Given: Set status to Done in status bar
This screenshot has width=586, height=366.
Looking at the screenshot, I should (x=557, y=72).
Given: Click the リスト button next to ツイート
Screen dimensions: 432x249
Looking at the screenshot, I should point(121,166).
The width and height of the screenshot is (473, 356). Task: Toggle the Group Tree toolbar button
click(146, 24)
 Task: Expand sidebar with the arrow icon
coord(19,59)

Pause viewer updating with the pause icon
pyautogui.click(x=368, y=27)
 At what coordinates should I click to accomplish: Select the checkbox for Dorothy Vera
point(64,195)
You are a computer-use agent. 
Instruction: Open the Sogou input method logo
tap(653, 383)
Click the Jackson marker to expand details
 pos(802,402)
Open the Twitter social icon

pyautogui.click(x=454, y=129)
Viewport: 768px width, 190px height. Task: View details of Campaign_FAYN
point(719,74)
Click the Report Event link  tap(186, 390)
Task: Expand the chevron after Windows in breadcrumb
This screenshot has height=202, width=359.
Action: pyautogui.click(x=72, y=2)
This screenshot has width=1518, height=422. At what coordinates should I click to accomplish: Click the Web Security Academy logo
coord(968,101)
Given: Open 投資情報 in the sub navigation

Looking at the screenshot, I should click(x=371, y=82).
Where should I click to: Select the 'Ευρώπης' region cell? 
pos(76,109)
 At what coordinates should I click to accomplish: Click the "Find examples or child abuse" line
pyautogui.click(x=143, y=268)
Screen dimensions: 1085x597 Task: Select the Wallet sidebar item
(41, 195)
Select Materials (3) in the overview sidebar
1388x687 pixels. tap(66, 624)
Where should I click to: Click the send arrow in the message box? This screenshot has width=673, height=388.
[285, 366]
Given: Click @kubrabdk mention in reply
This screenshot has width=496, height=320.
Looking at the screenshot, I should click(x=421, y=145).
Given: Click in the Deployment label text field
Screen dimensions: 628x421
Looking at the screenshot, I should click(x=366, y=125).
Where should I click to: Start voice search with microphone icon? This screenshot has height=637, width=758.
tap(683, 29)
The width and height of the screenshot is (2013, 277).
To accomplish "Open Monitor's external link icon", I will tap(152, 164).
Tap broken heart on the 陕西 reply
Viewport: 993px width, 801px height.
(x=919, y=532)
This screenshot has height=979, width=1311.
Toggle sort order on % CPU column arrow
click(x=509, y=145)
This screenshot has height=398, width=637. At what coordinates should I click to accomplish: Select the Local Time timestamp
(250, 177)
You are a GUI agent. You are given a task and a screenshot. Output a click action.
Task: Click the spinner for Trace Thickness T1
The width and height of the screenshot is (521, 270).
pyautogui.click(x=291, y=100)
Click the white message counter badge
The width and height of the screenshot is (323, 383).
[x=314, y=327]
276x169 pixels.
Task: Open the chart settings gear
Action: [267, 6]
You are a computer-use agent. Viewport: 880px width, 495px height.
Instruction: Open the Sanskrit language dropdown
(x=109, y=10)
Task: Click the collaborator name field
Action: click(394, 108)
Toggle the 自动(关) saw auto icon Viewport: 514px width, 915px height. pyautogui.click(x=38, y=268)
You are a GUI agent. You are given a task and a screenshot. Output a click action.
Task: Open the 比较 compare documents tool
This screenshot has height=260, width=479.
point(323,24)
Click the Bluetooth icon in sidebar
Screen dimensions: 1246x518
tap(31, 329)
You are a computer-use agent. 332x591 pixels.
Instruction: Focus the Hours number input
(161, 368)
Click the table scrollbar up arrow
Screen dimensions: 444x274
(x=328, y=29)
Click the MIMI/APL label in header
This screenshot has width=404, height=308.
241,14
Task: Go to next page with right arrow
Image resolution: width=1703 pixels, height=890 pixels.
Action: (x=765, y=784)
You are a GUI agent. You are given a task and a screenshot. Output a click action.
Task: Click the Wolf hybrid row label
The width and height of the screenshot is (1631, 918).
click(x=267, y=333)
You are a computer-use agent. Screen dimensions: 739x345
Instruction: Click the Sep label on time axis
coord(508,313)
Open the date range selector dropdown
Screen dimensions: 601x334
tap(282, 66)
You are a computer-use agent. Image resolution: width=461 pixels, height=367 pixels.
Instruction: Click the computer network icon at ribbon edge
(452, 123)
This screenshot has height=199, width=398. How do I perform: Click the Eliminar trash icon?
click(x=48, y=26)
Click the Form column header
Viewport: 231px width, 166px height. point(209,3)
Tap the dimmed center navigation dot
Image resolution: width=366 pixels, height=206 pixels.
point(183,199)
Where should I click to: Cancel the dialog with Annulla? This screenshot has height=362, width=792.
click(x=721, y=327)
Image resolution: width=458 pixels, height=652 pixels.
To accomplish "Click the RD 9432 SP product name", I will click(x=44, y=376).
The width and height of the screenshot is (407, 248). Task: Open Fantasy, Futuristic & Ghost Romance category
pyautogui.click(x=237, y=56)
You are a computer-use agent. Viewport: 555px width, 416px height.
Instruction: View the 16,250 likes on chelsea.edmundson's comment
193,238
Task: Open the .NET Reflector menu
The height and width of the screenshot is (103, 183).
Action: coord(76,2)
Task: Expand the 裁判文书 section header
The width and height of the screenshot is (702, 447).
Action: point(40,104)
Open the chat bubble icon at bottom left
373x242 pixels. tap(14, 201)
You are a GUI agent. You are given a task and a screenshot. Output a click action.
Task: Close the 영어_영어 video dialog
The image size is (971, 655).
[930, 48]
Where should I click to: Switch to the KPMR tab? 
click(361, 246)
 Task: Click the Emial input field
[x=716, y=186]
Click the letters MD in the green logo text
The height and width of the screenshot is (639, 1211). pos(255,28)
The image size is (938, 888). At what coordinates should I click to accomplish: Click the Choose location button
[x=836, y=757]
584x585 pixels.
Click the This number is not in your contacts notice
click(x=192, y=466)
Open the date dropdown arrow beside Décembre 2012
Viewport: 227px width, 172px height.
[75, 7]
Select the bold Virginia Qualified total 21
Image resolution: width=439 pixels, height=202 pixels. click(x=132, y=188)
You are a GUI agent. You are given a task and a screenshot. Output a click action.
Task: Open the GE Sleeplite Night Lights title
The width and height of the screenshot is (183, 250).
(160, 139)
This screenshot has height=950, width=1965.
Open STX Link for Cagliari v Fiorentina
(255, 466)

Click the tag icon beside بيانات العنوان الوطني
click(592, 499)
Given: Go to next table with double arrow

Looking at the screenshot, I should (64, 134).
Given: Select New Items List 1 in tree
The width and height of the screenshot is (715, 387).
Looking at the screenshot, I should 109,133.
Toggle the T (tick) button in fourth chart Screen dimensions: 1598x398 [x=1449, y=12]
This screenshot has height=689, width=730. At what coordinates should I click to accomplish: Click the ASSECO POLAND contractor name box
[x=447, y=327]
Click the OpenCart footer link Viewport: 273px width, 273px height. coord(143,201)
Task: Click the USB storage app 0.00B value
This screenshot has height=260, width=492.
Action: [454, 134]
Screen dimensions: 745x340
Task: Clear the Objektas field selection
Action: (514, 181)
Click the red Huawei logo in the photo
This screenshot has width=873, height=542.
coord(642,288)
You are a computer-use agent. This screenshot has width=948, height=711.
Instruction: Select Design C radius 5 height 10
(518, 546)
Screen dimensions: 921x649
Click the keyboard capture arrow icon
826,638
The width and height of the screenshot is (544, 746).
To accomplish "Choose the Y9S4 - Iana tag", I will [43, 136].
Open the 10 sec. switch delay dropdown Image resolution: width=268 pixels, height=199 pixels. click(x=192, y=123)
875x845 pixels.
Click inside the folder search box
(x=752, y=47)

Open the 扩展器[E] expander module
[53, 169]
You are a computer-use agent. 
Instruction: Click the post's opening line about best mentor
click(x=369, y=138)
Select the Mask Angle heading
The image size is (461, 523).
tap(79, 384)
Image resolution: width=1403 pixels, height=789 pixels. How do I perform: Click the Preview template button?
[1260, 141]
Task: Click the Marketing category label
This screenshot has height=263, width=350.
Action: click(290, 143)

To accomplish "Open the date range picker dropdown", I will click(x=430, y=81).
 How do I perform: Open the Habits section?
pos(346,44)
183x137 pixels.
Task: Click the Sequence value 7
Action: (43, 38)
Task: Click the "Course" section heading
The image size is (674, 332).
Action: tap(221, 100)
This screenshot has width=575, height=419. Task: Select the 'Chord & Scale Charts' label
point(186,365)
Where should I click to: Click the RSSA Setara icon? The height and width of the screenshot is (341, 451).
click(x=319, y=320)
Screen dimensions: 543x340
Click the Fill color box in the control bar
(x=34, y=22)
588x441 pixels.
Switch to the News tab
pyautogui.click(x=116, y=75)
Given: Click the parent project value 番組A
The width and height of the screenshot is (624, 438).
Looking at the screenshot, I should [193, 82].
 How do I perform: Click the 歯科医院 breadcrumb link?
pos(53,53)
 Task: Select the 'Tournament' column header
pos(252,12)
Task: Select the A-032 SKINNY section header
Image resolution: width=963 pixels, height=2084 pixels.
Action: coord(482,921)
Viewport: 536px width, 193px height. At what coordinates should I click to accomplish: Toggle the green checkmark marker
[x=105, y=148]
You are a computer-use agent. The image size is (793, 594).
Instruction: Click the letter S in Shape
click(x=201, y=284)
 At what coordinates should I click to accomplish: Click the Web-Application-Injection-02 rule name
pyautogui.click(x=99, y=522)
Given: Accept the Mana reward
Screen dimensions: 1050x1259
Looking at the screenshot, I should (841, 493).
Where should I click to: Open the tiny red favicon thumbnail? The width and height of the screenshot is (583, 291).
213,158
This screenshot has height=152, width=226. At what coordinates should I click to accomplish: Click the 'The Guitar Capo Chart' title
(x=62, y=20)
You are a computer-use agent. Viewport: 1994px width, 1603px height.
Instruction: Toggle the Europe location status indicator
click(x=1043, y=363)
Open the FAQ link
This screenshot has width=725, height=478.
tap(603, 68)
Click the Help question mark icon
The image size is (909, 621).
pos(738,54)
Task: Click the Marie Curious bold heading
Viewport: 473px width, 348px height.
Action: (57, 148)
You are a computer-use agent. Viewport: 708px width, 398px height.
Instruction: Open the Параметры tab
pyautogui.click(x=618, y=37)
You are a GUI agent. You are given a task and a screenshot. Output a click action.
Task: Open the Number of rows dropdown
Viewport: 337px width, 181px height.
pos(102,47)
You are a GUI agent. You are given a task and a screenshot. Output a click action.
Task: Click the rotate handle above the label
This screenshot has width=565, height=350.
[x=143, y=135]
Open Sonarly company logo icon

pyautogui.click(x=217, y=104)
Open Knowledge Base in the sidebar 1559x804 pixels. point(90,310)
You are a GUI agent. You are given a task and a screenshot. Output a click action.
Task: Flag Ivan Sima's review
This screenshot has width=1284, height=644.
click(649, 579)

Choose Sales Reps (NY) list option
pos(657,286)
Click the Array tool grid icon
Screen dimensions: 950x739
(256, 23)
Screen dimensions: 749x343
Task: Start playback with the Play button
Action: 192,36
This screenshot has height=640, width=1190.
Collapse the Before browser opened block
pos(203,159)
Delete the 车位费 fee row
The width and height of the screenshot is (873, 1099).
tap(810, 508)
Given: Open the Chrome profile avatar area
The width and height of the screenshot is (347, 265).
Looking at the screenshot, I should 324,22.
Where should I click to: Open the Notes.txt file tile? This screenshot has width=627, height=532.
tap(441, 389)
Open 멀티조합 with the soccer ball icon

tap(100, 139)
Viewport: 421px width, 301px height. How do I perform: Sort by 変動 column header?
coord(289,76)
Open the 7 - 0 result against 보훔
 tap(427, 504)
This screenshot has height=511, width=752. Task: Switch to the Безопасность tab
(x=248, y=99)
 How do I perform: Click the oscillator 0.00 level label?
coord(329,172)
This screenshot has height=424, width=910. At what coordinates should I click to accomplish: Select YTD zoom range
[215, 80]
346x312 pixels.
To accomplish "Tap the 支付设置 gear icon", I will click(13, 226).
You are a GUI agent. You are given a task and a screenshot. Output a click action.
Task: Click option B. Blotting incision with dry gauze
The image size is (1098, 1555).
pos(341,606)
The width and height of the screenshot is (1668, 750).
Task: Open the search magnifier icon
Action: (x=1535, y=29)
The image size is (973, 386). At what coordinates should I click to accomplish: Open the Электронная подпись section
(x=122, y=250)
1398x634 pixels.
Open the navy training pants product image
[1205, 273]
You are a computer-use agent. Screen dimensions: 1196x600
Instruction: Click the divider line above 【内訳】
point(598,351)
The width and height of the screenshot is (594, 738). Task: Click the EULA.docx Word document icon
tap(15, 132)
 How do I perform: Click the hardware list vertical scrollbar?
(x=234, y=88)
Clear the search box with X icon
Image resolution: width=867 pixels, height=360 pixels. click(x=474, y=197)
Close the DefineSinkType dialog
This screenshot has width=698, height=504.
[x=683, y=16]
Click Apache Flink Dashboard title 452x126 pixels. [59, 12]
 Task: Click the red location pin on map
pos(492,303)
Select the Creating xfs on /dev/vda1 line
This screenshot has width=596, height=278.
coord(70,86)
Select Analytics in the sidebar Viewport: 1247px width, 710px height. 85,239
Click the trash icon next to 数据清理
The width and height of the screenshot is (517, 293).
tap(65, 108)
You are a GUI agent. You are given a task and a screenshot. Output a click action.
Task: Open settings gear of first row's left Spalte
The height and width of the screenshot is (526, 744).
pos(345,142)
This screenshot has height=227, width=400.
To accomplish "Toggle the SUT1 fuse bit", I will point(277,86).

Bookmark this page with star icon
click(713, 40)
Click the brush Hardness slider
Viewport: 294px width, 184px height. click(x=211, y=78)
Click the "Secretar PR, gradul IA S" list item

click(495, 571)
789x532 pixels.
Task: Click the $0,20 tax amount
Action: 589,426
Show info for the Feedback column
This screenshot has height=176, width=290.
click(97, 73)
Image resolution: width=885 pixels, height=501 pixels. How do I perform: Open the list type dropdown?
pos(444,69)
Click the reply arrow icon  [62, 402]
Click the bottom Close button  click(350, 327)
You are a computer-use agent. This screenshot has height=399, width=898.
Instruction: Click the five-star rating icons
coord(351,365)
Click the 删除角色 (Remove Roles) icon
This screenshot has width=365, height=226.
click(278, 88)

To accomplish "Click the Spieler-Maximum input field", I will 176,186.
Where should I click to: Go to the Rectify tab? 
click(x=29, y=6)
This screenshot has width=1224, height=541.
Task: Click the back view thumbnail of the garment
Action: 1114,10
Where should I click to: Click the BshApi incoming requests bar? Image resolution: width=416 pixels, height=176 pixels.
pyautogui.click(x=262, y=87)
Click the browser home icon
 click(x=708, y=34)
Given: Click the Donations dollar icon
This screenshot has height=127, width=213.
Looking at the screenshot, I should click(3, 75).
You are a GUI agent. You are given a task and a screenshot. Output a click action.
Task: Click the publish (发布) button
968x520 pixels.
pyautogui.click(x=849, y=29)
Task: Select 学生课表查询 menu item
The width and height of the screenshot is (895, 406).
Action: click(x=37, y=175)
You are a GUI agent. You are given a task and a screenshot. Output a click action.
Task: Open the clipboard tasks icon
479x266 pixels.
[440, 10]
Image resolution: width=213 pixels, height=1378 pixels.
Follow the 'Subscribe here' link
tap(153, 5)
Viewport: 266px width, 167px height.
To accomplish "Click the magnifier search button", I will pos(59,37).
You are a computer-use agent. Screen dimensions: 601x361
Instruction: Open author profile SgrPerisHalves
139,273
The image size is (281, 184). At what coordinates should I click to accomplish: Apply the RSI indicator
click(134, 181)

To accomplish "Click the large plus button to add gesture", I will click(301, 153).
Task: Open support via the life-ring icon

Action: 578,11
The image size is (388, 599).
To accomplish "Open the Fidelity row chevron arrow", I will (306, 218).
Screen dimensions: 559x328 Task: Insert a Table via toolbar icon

■ ■ ■ ■ ■

*Brief*: In the entries above, find the line with "Where should I click to: Switch" and the line with "Task: Click the USB storage app 0.00B value", then restate word for word both of them and every line between, with nothing more.

*Written solution*:
Where should I click to: Switch to the KPMR tab? 
click(361, 246)
 Task: Click the Emial input field
[x=716, y=186]
Click the letters MD in the green logo text
The height and width of the screenshot is (639, 1211). pos(255,28)
The image size is (938, 888). At what coordinates should I click to accomplish: Click the Choose location button
[x=836, y=757]
584x585 pixels.
Click the This number is not in your contacts notice
click(x=192, y=466)
Open the date dropdown arrow beside Décembre 2012
Viewport: 227px width, 172px height.
[75, 7]
Select the bold Virginia Qualified total 21
Image resolution: width=439 pixels, height=202 pixels. click(x=132, y=188)
You are a GUI agent. You are given a task and a screenshot. Output a click action.
Task: Open the GE Sleeplite Night Lights title
The width and height of the screenshot is (183, 250).
(160, 139)
This screenshot has height=950, width=1965.
Open STX Link for Cagliari v Fiorentina
(255, 466)

Click the tag icon beside بيانات العنوان الوطني
click(592, 499)
Given: Go to next table with double arrow

Looking at the screenshot, I should (64, 134).
Given: Select New Items List 1 in tree
The width and height of the screenshot is (715, 387).
Looking at the screenshot, I should 109,133.
Toggle the T (tick) button in fourth chart Screen dimensions: 1598x398 [x=1449, y=12]
This screenshot has height=689, width=730. At what coordinates should I click to accomplish: Click the ASSECO POLAND contractor name box
[x=447, y=327]
Click the OpenCart footer link Viewport: 273px width, 273px height. coord(143,201)
Task: Click the USB storage app 0.00B value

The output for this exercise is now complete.